Saturday, October 4, 2008

sorry, folks

Yeah, I finally set a solid schedule for updates and i fuck up the first time. real, smooth, Eric. anywho, my shift and enter keys are fucked up on my keyboard so it's a real pain in the ass to type anything, so i'm gonna keep these short for a while till i get things back on track. As for updats, i finally snatched a job, so i won't be as panicky for a while, though if you get to know anything about me, you should know i'm a cynical son of a bitch, so something bad's gonna rear it's ugly face soon. I just know it. Best friend's been awfully friendly lately. You know, too friendly? Like, i've probably seen him more often the past week than the previous month combined. it's weird, is all. i'm probably giving the guy too much credit since he can hardly plan an evening with his friends let alone some dastardly scheme that will leave me reeling and wanting to seek revenge in 10 years time.

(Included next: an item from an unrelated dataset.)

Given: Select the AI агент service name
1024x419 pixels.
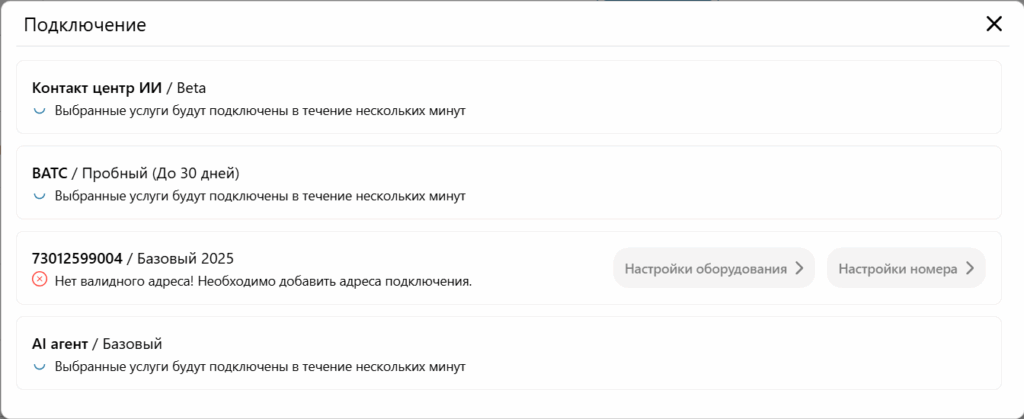Looking at the screenshot, I should click(60, 344).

adittedly, i'm sure some of you are thinking," you're a real prick, eric, talking about your friend behind his back like that." i won't argue with you. it is underhanded and low and stupid. but it's just how my mind works and i need a medium in which to vent and i've done everything else, and this seems to work for me cuz someone might see it and tell me to fuck off or actually decide on some constructive criticism is in order. i just want feedback, cuz i've had a tough time for a while and i just want to write what i feel, have people see it, and be like, " This kid is on to something," or "i think i could offer my 2 cents. i don't mean to be a jerk, but i've almost died holding everything in and i've got nothing else to do but type on here. Everybody else i want to talk to thinks i'm nearly clinically insane, or at least getting there.

Longer than i wanted it to be. night, kids.